Exercise goal:
Transcribe the data in full, keeping each line exactly as it appears.

+++

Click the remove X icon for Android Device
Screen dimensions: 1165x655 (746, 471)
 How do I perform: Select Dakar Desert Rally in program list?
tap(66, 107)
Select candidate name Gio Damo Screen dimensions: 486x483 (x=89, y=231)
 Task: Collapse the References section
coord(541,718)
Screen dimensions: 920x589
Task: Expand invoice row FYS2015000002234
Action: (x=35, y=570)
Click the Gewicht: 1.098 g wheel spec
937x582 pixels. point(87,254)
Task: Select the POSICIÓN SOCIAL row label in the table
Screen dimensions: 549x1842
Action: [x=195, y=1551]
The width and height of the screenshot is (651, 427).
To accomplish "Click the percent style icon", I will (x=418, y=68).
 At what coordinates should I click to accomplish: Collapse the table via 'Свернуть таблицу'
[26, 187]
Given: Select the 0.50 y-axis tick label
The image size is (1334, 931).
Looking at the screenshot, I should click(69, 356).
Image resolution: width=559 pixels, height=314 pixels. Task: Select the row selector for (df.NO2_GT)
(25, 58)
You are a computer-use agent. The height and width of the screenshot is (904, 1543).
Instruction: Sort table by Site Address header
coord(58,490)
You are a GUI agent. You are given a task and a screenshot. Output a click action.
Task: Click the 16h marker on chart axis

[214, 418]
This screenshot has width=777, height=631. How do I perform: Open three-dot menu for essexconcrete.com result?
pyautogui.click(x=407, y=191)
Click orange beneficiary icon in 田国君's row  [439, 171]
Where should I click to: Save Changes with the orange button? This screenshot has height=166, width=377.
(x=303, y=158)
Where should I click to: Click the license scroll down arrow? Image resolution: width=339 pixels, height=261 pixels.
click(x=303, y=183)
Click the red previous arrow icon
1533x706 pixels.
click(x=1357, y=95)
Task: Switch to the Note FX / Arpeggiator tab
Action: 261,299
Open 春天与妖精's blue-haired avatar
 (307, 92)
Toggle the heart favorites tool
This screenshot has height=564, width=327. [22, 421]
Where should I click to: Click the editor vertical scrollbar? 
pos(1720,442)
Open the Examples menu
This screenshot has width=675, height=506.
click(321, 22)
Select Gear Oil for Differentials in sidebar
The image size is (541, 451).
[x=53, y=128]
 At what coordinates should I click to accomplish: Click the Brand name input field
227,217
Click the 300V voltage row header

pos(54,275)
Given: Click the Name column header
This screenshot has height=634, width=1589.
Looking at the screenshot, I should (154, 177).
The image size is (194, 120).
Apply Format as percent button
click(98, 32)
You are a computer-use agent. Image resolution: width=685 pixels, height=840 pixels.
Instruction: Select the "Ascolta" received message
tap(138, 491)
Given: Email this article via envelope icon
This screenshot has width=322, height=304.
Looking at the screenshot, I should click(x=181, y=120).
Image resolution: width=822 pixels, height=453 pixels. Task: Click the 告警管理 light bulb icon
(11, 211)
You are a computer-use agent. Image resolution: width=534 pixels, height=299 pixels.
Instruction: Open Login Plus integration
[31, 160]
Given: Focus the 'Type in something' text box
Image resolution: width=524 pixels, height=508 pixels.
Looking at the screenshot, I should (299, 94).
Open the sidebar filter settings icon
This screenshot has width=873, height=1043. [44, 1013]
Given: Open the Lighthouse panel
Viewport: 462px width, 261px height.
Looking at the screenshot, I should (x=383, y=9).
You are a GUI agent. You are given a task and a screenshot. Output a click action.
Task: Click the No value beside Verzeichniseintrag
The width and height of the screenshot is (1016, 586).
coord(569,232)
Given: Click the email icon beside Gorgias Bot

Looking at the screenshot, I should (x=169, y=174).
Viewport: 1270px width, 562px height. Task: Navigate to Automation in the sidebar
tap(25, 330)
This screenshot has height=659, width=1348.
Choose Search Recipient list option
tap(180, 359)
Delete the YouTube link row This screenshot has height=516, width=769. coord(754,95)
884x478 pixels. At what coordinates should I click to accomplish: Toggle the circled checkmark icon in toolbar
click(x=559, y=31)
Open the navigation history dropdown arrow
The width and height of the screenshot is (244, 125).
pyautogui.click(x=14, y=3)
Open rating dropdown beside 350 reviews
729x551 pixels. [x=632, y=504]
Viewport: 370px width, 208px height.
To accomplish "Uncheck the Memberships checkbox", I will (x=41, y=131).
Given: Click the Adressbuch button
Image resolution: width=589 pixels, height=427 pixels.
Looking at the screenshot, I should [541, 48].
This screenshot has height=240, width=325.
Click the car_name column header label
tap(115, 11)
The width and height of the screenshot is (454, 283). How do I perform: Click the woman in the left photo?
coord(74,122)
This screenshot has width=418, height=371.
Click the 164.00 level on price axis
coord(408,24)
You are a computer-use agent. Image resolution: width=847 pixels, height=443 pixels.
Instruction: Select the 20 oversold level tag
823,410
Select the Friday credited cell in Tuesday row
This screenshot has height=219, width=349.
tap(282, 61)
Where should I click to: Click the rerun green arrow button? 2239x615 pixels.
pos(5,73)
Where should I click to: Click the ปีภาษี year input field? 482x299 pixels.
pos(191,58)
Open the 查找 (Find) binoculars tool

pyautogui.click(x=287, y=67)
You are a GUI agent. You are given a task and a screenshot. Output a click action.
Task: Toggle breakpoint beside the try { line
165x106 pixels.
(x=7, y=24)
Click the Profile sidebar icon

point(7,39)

+++

Task response:
Click the remove X icon for Android Device
Screen dimensions: 1165x655 (746, 471)
 How do I perform: Select Dakar Desert Rally in program list?
tap(66, 107)
Select candidate name Gio Damo Screen dimensions: 486x483 (x=89, y=231)
 Task: Collapse the References section
coord(541,718)
Screen dimensions: 920x589
Task: Expand invoice row FYS2015000002234
Action: (x=35, y=570)
Click the Gewicht: 1.098 g wheel spec
937x582 pixels. point(87,254)
Task: Select the POSICIÓN SOCIAL row label in the table
Screen dimensions: 549x1842
Action: [x=195, y=1551]
The width and height of the screenshot is (651, 427).
To accomplish "Click the percent style icon", I will (x=418, y=68).
 At what coordinates should I click to accomplish: Collapse the table via 'Свернуть таблицу'
[26, 187]
Given: Select the 0.50 y-axis tick label
The image size is (1334, 931).
Looking at the screenshot, I should click(69, 356).
Image resolution: width=559 pixels, height=314 pixels. Task: Select the row selector for (df.NO2_GT)
(25, 58)
You are a computer-use agent. The height and width of the screenshot is (904, 1543).
Instruction: Sort table by Site Address header
coord(58,490)
You are a GUI agent. You are given a task and a screenshot. Output a click action.
Task: Click the 16h marker on chart axis

[214, 418]
This screenshot has width=777, height=631. How do I perform: Open three-dot menu for essexconcrete.com result?
pyautogui.click(x=407, y=191)
Click orange beneficiary icon in 田国君's row  [439, 171]
Where should I click to: Save Changes with the orange button? This screenshot has height=166, width=377.
(x=303, y=158)
Where should I click to: Click the license scroll down arrow? Image resolution: width=339 pixels, height=261 pixels.
click(x=303, y=183)
Click the red previous arrow icon
1533x706 pixels.
click(x=1357, y=95)
Task: Switch to the Note FX / Arpeggiator tab
Action: 261,299
Open 春天与妖精's blue-haired avatar
 (307, 92)
Toggle the heart favorites tool
This screenshot has height=564, width=327. [22, 421]
Where should I click to: Click the editor vertical scrollbar? 
pos(1720,442)
Open the Examples menu
This screenshot has width=675, height=506.
click(321, 22)
Select Gear Oil for Differentials in sidebar
The image size is (541, 451).
[x=53, y=128]
 At what coordinates should I click to accomplish: Click the Brand name input field
227,217
Click the 300V voltage row header

pos(54,275)
Given: Click the Name column header
This screenshot has height=634, width=1589.
Looking at the screenshot, I should (154, 177).
The image size is (194, 120).
Apply Format as percent button
click(98, 32)
You are a computer-use agent. Image resolution: width=685 pixels, height=840 pixels.
Instruction: Select the "Ascolta" received message
tap(138, 491)
Given: Email this article via envelope icon
This screenshot has width=322, height=304.
Looking at the screenshot, I should click(x=181, y=120).
Image resolution: width=822 pixels, height=453 pixels. Task: Click the 告警管理 light bulb icon
(11, 211)
You are a computer-use agent. Image resolution: width=534 pixels, height=299 pixels.
Instruction: Open Login Plus integration
[31, 160]
Given: Focus the 'Type in something' text box
Image resolution: width=524 pixels, height=508 pixels.
Looking at the screenshot, I should (299, 94).
Open the sidebar filter settings icon
This screenshot has width=873, height=1043. [44, 1013]
Given: Open the Lighthouse panel
Viewport: 462px width, 261px height.
Looking at the screenshot, I should (x=383, y=9).
You are a GUI agent. You are given a task and a screenshot. Output a click action.
Task: Click the No value beside Verzeichniseintrag
The width and height of the screenshot is (1016, 586).
coord(569,232)
Given: Click the email icon beside Gorgias Bot

Looking at the screenshot, I should (x=169, y=174).
Viewport: 1270px width, 562px height. Task: Navigate to Automation in the sidebar
tap(25, 330)
This screenshot has height=659, width=1348.
Choose Search Recipient list option
tap(180, 359)
Delete the YouTube link row This screenshot has height=516, width=769. coord(754,95)
884x478 pixels. At what coordinates should I click to accomplish: Toggle the circled checkmark icon in toolbar
click(x=559, y=31)
Open the navigation history dropdown arrow
The width and height of the screenshot is (244, 125).
pyautogui.click(x=14, y=3)
Open rating dropdown beside 350 reviews
729x551 pixels. [x=632, y=504]
Viewport: 370px width, 208px height.
To accomplish "Uncheck the Memberships checkbox", I will (x=41, y=131).
Given: Click the Adressbuch button
Image resolution: width=589 pixels, height=427 pixels.
Looking at the screenshot, I should [541, 48].
This screenshot has height=240, width=325.
Click the car_name column header label
tap(115, 11)
The width and height of the screenshot is (454, 283). How do I perform: Click the woman in the left photo?
coord(74,122)
This screenshot has width=418, height=371.
Click the 164.00 level on price axis
coord(408,24)
You are a computer-use agent. Image resolution: width=847 pixels, height=443 pixels.
Instruction: Select the 20 oversold level tag
823,410
Select the Friday credited cell in Tuesday row
This screenshot has height=219, width=349.
tap(282, 61)
Where should I click to: Click the rerun green arrow button? 2239x615 pixels.
pos(5,73)
Where should I click to: Click the ปีภาษี year input field? 482x299 pixels.
pos(191,58)
Open the 查找 (Find) binoculars tool

pyautogui.click(x=287, y=67)
You are a GUI agent. You are given a task and a screenshot. Output a click action.
Task: Toggle breakpoint beside the try { line
165x106 pixels.
(x=7, y=24)
Click the Profile sidebar icon

point(7,39)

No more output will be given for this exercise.